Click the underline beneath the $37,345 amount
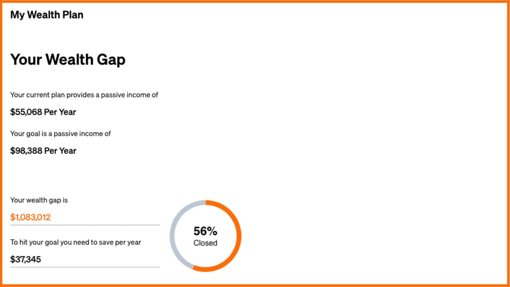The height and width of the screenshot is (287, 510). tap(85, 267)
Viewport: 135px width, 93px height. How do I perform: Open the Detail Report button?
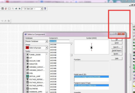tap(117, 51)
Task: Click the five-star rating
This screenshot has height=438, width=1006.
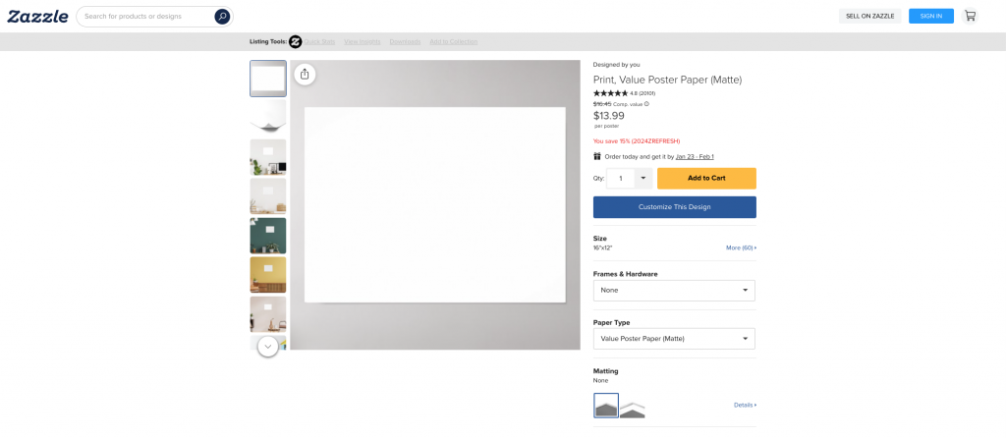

= = =

■ **Assigned task**: The required answer is the material repeated exactly, with no images in it.

■ **Response to this exercise**:
Click the underline beneath the $37,345 amount
The height and width of the screenshot is (287, 510). tap(85, 267)
Viewport: 135px width, 93px height. How do I perform: Open the Detail Report button?
tap(117, 51)
Task: Click the five-star rating
This screenshot has height=438, width=1006.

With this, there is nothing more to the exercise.